#### [What is needed]
Copy each line of the entries that includes the word "computer".

#### [Entries provided]
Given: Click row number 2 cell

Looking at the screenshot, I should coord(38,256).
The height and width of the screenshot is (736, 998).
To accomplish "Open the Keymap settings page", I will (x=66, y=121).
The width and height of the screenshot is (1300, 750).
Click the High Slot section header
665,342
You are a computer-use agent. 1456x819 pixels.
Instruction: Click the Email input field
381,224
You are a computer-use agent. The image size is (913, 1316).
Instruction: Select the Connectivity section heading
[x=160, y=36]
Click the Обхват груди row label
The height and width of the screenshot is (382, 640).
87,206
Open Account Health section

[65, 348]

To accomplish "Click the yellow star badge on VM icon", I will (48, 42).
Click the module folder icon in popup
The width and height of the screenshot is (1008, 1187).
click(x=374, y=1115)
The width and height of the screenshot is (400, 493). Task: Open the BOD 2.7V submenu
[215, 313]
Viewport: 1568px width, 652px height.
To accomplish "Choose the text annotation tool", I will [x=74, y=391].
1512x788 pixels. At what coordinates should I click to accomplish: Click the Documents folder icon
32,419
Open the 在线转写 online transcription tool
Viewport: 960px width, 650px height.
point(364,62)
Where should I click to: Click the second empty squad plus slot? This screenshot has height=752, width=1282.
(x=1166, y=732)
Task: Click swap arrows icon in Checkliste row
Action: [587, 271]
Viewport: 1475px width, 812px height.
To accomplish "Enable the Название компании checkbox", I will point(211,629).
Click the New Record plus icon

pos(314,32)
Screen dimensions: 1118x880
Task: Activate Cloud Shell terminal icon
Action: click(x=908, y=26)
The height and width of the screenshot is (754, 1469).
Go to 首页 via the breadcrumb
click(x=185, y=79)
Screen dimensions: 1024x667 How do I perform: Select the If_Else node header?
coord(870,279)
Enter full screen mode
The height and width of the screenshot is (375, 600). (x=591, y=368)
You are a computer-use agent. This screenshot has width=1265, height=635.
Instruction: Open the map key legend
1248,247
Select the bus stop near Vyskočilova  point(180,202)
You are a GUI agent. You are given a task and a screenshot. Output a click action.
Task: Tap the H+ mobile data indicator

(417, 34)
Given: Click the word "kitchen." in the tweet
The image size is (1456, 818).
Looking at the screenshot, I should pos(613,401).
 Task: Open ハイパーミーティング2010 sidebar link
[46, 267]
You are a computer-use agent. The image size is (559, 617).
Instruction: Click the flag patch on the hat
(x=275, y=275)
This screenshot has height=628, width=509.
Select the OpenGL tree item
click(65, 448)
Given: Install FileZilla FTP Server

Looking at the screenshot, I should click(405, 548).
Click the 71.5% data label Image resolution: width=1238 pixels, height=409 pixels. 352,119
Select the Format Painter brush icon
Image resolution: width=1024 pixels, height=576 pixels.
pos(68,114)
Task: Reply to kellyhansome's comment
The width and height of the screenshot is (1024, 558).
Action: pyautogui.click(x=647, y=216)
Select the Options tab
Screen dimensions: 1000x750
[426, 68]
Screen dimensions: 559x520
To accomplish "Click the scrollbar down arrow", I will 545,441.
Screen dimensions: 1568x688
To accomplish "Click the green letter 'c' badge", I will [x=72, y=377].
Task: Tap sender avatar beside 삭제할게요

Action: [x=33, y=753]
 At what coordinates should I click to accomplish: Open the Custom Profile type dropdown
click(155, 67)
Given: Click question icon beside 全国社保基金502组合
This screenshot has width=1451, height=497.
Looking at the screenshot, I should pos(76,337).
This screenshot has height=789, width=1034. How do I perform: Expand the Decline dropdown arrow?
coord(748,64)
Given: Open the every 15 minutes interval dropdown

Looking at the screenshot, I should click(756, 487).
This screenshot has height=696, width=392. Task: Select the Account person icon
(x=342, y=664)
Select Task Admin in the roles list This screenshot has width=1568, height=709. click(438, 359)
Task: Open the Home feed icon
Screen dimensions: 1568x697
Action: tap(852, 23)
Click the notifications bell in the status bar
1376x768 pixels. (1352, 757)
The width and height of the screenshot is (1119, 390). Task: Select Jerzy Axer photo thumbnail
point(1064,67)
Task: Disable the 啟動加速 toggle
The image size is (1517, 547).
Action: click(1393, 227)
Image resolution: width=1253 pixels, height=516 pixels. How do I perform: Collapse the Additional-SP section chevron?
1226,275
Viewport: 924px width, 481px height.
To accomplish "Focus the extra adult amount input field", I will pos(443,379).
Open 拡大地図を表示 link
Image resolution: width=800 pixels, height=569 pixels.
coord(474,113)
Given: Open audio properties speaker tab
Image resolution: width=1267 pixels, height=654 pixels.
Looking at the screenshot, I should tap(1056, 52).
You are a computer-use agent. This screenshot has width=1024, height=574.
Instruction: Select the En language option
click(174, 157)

#### [Response to this exercise]
You are a computer-use agent. 1456x819 pixels.
You are a computer-use agent. The image size is (913, 1316).
You are a computer-use agent. This screenshot has width=1265, height=635.
You are a computer-use agent. The image size is (559, 617).
You are a computer-use agent. This screenshot has width=1024, height=574.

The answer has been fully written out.